ATLANTA — The Federal Reserve announced the largest interest rate hike in decades on Wednesday in an effort to help with inflation and bring some relief to consumers. In the wake of rising prices, people say they've been utilizing their credit cards more -- and that could hurt them in the long run, economists say.
Government officials announced the rate would increase by 3/4 of a percentage point. This comes as the central bank struggles to regain control of soaring consumer prices.
11Alive turned to financial expert Andrew Poulos to get a better understanding of how this affects the average person who uses a credit card.
“Everyone is impacted when we begin to have interest rate hikes. Some are impacted in different ways than others," Poulos said.

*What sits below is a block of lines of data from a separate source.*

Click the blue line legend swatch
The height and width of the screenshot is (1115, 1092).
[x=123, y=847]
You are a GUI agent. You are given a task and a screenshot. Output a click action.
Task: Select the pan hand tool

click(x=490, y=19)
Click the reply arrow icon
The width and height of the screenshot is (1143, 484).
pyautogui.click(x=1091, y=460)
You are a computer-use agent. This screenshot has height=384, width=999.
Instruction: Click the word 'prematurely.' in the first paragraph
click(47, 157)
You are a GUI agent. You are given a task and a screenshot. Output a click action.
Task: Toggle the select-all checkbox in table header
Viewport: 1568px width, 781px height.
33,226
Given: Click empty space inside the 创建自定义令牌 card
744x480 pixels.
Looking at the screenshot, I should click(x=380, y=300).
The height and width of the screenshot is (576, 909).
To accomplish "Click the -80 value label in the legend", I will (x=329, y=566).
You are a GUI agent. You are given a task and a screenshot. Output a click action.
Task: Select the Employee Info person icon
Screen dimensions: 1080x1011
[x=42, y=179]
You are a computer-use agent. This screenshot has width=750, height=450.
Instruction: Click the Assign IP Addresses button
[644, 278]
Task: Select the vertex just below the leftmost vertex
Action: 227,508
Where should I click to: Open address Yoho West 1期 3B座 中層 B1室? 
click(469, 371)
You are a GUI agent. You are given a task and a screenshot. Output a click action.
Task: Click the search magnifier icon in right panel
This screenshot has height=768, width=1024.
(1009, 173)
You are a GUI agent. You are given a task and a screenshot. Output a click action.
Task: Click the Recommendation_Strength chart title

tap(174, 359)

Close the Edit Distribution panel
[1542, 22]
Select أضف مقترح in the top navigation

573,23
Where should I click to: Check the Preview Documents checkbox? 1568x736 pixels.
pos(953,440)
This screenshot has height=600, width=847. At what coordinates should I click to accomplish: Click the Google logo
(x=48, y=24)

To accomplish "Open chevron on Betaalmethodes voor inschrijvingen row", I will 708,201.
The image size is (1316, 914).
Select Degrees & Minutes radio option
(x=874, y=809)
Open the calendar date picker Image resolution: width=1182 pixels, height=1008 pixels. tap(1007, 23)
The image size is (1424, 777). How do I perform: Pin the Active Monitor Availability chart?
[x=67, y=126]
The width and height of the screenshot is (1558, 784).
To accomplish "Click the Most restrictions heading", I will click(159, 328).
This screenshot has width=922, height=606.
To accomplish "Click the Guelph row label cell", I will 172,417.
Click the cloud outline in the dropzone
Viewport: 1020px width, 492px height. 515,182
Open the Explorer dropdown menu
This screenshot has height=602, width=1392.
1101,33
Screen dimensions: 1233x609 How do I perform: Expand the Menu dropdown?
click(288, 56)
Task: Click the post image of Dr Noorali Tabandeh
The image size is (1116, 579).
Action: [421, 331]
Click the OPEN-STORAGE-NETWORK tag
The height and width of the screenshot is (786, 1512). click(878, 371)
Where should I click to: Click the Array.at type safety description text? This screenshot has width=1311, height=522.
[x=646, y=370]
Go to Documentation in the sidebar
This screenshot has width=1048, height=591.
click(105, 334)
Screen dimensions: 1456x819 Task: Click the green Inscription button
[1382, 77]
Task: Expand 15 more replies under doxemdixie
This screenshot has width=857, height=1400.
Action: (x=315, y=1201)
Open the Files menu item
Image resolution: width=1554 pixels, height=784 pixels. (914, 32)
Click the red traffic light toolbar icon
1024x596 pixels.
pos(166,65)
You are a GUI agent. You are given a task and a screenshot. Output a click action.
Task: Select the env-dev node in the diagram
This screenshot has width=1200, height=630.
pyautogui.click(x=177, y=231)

To put this in perspective, if one has a credit card debt of $5,000 with an interest rate right now of 17% and only makes the minimum payment - the credit card holder will end up paying more than $6,500, including interest.
Poulos says the interest hike will impact every credit card company differently depending on their terms, but if one's credit card interest increased by 4% - the same amount will now cost more than $8,100 to pay off.
The financial expert said because prices are so high and a consumer's money isn’t going as far, people should re-evaluate how much they are saving.
"If you were putting away 500 before now, you probably have to have about 600 plus saved away per month in order to have that same buying power, because our buying power is rapidly eroding with the current inflation," explains Poulos.
According to a recent Experian study, Georgia currently ranks in the top 10 states for residents with the highest amount of debt averaging more than $6,000 a year.
Poulos said he doesn't expect that to improve.
“More and more people are going to incur debt because they can't afford the daily basic needs that they need with the current inflation environment," he said.